However, the service is great, so it's not annoying.
Steam DRM is trivial to circumvent, it's basically cheap locks screwed onto the game with security torx, not even riveted: If you have a toolbelt you're already in and every skiddie with half a brain cell can do it as Valve doesn't bother defeating the scripts that are floating around.
What it does prevent is random tech-illiterate people copying game files to their friend's box.
If Steam dies one day then my library would be largely lost, yes, but not due to DRM but because most of my library isn't actually on my disk.
I feel like if Steam dies we're in some kind of end of the world scenario anyway so there probably wouldn't be time to game anymore.
Or maybe exclusively time to game as we live in our caves waiting for the fallout to settle. How many watts is a potato?
Also they contribute loads to the Linux ecosystem so im happy to support them as I see it as a win/win . The sales are great too I spend like 50 ducats a year and get like 9 or 10 great games for that.
The sales are shit and have been for years.
The price of PC getting popular I guess.
Yeah, precisely because piracy is a service issue, Turkey and Argentina are going to turn to piracy again, after Valve fucked them over.
I pirated Need for Speed Most Wanted (2005) and played it from start to finish on my Steam Deck because it was impossible to buy. I would've paid $20 for that old ass game if it was available for sale, but it was literally impossible.
The problem is that these giant publishers are led by MBAs, and as someone who went to business school, I know first hand how stupid those people are.
It's built on Linux. Specifically Arch Linux. So no, there's nothing they could have done to lock it down to prevent piracy. Not even if they wanted to.
It’s built on Linux.
So what? Orbis (the PlayStation OS) is built on FreeBSD, but there's still anti piracy on the PS5.

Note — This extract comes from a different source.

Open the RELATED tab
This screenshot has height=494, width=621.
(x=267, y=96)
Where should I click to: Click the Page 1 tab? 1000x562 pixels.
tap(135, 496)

So no, there’s nothing they could have done to lock it down to prevent piracy.
They could have:
- locked the machine to SteamOS only
- allowed only the Steam UI
- encrypted the SSD using a TPM chip to prevent messing with the OS.
- disallow applications that expose the underlying UI
- have an Apple esque signing policy when it comes to system binaries
- not allow custom shortcuts.
- much more
Believe me, if they wanted to try, they could have.
You got me there. Doing stuff like that on other platforms like the Switch totally prevented piracy, so I suppose it's a good thing they didn't do it on a system that thousands of devs know down to the kernel without having to reverse engineer.
You said prevent, not eliminate. There's tens of thousands of ways to prevent piracy. They are not infallible, but they are preventatives.
There is nothing on this earth that will eliminate piracy.
Where would you like to move the goalposts now?
And if you want both piracy and the convenience of Steam, there are always key resellers.
Well that’s completely untrue, the operating system is not open source, steamOS should be open source and Valve refuses to do it.
Your opinion on gaming is irrelevant because Proton is another software and Valve employees don’t contribute to the code, GitHub records show zero activity from them. Some games don’t even work.
Steam Deck/ Valve don’t support piracy, the User Agreement you signed up to obtain Steam Deck says by default it doesn’t support piracy.
They didn’t make games easier to buy. You still need the Client, you still need to sign up, you can’t sue Valve, you will get banned if the key is illegal and obtaining games that’s not American or Europe is super hard.
Valve just selling a junk machine with their brand. Nothing special about it.